Proxy Testing and Monitoring

Always test your proxy configuration before running production crawls:

import { ProxyConfiguration } from 'crawlee';

async function testProxies() {
    const proxyConfiguration = new ProxyConfiguration({
        proxyUrls: [
            'http://user:pass@provider.com:8000',
        ],
    });

    const proxyInfo = await proxyConfiguration.newProxyInfo();
    console.log(`Testing proxy: ${proxyInfo.url}`);

    // Test the proxy
    try {
        const response = await fetch('https://api.ipify.org?format=json', {
            agent: proxyInfo.agent,
        });
        const data = await response.json();
        console.log(`Proxy IP: ${data.ip}`);
    } catch (error) {
        console.error(`Proxy failed: ${error.message}`);
    }
}

testProxies();

Best Practices for Proxy Usage with Crawlee

  1. Rotate Proxies Regularly: Use session-based rotation to avoid IP bans
  2. Monitor Success Rates: Track which proxies work best for your targets
  3. Use Residential Proxies for Protected Sites: Datacenter proxies may be blocked by advanced bot detection
  4. Implement Retry Logic: Configure maxRequestRetries to handle proxy failures
  5. Respect Rate Limits: Even with proxies, avoid overwhelming target servers
  6. Test Before Production: Always verify proxy functionality with small-scale tests

Cost Considerations

| Provider | Entry Price | Best For | |----------|-------------|----------| | Bright Data | ~$500/month | Enterprise scraping | | Oxylabs | ~$300/month | Large-scale operations | | Smartproxy | ~$75/month | Small to medium projects | | Apify Proxy | Pay-as-you-go | Apify platform users | | ScraperAPI | $49/month | Beginners, simple projects | | WebScrapingAPI | $39/month | Budget-conscious developers |

Conclusion

The best proxy provider for Crawlee depends on your specific needs, budget, and target websites. For enterprise-level scraping with advanced bot detection, Bright Data or Oxylabs offer the most robust solutions. For smaller projects or those just getting started, Smartproxy or ScraperAPI provide excellent value.

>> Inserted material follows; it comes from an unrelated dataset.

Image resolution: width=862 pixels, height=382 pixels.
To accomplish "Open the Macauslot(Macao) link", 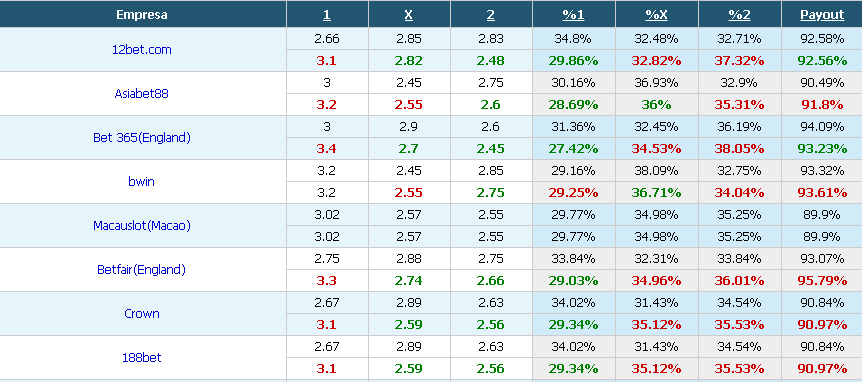I will (142, 225).
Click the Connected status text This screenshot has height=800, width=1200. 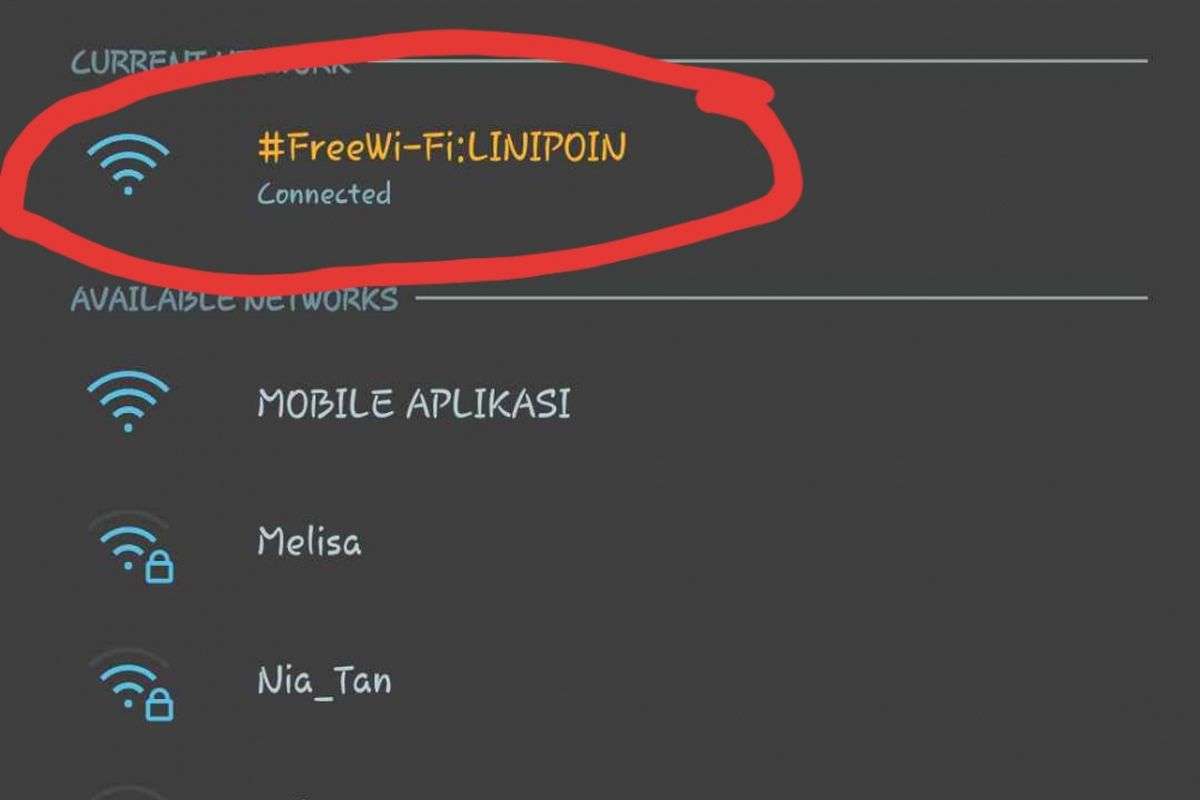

Regardless of which provider you choose, Crawlee's flexible proxy configuration system makes it easy to integrate any HTTP/HTTPS proxy service. Start with a small test to evaluate performance, then scale up based on your success rates and requirements.

For more advanced scraping techniques, explore how to handle authentication in Puppeteer or learn about monitoring network requests to optimize your scraping workflows.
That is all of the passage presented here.